▸ **The task**
Filter the entries, keeping every line with the word "nodo".

*** Opening Dataset excerpts ***

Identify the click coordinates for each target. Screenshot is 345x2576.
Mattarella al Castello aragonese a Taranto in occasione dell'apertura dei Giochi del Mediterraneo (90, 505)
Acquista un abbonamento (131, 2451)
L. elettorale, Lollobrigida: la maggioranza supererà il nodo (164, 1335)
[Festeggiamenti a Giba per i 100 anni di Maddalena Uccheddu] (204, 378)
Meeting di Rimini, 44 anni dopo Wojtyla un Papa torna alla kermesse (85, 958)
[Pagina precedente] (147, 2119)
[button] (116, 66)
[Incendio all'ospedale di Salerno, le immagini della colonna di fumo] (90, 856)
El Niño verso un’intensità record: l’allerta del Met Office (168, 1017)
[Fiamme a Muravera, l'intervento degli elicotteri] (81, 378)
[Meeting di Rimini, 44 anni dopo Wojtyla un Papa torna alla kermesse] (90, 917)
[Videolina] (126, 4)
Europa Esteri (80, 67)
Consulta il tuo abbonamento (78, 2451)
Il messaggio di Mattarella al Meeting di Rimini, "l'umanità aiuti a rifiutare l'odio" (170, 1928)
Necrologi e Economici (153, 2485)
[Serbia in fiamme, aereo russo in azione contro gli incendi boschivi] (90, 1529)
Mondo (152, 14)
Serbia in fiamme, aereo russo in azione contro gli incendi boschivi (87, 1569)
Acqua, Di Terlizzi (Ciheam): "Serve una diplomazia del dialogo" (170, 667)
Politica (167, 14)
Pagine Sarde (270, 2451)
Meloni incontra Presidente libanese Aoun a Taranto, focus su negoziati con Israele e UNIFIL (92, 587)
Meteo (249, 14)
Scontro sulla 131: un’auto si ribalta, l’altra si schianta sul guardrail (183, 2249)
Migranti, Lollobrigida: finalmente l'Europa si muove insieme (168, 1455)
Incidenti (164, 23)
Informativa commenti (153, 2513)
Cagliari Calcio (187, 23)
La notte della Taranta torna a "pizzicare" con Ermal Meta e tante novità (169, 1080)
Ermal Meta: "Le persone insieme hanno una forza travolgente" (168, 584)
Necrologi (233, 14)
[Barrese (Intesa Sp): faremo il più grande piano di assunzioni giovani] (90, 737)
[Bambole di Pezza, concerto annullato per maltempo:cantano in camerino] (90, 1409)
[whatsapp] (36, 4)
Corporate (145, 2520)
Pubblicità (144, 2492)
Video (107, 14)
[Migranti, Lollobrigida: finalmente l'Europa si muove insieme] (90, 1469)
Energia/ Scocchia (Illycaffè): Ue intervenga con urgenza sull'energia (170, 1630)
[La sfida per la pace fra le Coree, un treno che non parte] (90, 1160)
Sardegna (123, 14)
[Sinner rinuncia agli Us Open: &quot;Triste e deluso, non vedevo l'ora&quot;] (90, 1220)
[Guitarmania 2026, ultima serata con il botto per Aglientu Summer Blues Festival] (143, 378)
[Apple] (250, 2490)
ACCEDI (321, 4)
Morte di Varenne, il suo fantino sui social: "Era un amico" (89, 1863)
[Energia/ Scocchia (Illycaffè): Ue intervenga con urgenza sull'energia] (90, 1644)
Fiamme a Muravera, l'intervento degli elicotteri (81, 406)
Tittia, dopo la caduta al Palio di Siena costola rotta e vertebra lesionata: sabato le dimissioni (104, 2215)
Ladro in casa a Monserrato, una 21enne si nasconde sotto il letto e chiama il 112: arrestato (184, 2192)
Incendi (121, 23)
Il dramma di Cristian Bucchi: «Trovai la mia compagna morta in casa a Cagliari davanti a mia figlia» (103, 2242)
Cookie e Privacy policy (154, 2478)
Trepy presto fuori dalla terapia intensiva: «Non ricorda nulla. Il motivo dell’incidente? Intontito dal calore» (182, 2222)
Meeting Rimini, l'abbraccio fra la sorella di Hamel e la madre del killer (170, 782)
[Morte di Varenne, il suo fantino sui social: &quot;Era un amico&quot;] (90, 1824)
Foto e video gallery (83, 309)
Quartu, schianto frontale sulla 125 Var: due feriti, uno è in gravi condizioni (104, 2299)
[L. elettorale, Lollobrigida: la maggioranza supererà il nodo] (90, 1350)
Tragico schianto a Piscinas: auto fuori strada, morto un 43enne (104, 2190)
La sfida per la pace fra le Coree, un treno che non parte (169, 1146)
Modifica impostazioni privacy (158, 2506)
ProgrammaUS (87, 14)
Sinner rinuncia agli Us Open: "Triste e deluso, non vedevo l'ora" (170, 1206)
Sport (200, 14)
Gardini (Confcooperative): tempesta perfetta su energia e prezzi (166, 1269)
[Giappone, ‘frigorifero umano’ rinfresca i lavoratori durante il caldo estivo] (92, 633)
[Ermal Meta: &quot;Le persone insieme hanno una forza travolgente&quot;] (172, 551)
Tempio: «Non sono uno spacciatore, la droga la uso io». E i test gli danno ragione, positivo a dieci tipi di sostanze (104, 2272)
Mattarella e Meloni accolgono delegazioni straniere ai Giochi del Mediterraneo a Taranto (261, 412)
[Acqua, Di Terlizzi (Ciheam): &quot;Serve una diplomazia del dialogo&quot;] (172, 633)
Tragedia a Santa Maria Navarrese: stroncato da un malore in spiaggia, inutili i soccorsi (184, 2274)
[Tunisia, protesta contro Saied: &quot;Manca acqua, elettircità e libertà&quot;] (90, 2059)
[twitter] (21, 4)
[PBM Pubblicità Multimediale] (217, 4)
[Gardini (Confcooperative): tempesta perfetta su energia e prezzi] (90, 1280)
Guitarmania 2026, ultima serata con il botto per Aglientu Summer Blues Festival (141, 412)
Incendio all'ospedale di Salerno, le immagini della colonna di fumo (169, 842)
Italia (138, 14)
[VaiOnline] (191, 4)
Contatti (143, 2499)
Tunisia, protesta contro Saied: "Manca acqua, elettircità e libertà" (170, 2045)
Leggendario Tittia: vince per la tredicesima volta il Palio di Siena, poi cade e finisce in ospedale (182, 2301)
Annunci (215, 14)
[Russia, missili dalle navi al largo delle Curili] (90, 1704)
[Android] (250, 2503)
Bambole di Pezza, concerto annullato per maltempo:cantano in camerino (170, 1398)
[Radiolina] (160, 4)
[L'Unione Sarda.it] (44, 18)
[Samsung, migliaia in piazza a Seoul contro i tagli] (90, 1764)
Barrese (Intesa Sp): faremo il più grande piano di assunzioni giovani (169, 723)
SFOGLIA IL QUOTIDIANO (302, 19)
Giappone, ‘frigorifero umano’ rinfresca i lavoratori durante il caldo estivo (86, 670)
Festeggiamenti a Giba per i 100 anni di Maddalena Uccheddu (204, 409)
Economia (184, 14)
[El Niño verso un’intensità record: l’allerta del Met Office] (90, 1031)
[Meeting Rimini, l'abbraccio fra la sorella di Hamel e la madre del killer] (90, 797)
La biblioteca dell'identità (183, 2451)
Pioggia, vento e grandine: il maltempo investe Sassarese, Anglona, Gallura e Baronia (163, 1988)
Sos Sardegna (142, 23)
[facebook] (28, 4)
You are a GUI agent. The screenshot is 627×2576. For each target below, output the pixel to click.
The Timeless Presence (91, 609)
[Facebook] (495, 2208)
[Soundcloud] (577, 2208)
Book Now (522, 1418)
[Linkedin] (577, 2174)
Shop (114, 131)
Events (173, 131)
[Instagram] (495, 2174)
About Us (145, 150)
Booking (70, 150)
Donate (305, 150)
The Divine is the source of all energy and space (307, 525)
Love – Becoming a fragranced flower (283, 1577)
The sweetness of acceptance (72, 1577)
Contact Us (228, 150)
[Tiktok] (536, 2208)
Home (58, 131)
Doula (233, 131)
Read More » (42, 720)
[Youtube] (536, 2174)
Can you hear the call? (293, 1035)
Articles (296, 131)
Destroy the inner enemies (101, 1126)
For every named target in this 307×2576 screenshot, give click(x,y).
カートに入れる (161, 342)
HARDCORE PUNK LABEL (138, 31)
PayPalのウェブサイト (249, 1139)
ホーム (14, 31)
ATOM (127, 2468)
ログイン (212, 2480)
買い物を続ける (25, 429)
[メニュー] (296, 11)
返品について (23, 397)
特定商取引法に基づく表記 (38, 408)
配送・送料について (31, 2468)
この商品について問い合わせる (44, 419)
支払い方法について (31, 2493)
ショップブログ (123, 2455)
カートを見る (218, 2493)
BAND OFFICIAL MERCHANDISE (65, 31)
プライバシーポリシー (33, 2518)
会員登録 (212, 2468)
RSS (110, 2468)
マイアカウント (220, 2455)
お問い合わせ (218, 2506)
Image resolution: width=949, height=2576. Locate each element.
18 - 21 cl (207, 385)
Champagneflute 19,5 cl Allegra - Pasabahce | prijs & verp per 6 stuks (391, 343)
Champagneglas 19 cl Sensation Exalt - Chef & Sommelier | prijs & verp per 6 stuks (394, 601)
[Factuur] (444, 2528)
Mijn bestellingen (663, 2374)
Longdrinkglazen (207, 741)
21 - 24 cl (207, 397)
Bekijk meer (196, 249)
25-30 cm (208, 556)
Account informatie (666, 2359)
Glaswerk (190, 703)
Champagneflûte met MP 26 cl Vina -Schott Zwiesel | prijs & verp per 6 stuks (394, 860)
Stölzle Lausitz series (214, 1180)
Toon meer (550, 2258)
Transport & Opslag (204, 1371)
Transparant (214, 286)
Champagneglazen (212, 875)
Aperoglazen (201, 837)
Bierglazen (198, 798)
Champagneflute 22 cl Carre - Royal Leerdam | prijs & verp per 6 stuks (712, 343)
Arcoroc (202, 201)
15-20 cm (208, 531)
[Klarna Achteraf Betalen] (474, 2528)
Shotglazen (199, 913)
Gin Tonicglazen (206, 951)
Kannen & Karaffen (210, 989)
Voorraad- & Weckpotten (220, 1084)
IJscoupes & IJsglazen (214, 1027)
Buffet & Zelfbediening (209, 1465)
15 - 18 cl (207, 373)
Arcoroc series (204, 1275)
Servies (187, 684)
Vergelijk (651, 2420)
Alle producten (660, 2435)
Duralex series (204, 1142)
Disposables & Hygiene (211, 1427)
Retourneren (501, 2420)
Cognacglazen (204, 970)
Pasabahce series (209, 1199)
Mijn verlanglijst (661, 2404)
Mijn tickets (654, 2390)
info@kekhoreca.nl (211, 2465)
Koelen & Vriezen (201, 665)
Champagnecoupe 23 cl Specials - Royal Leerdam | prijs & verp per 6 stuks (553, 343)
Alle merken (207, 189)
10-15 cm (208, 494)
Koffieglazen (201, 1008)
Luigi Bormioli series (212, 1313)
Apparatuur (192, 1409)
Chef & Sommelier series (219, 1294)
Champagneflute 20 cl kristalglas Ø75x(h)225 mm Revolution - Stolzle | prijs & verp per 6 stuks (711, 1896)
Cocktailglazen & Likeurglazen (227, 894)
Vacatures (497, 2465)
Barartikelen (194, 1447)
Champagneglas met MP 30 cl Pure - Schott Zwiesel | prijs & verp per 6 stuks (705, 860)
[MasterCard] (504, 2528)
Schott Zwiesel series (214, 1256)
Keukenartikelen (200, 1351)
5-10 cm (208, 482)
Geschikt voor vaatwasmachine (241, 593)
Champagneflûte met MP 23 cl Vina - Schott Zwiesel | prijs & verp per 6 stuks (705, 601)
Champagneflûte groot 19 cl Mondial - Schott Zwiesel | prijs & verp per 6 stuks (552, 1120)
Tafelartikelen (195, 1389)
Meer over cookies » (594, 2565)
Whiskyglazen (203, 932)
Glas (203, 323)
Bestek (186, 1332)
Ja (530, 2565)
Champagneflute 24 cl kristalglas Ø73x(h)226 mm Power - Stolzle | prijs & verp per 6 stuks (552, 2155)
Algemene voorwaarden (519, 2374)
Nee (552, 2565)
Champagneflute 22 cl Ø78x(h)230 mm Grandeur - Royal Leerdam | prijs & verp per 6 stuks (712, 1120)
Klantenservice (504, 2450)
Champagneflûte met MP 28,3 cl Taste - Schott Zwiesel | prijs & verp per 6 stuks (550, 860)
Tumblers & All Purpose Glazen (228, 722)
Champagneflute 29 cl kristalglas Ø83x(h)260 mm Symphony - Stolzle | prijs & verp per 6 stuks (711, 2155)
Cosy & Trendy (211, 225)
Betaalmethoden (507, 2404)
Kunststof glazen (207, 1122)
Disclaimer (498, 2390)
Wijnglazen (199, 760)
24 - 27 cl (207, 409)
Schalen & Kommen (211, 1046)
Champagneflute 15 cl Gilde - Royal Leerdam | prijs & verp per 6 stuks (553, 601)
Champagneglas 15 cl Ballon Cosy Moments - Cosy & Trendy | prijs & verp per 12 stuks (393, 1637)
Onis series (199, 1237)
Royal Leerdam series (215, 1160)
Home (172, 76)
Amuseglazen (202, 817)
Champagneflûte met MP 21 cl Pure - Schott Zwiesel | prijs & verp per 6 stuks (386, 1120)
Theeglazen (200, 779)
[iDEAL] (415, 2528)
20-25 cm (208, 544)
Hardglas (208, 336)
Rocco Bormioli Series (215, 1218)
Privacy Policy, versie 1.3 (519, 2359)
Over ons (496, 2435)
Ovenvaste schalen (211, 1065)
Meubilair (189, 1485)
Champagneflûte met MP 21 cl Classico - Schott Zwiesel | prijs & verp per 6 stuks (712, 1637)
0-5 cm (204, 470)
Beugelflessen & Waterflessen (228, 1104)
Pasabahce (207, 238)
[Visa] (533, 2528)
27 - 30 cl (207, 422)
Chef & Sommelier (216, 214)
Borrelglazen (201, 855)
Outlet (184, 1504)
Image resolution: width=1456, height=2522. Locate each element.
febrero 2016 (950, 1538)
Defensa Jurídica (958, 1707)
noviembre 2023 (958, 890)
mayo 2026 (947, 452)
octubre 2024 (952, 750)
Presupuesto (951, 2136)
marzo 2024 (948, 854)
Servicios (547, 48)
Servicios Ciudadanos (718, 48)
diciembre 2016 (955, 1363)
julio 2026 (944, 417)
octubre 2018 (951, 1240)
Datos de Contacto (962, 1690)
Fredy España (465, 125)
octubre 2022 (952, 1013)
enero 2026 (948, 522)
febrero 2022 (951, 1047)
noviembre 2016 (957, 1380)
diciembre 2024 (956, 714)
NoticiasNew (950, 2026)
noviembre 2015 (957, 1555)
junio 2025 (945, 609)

*** Closing Dataset excerpts ***

▸ **Exercise solution**
L. elettorale, Lollobrigida: la maggioranza supererà il nodo (164, 1335)
[L. elettorale, Lollobrigida: la maggioranza supererà il nodo] (90, 1350)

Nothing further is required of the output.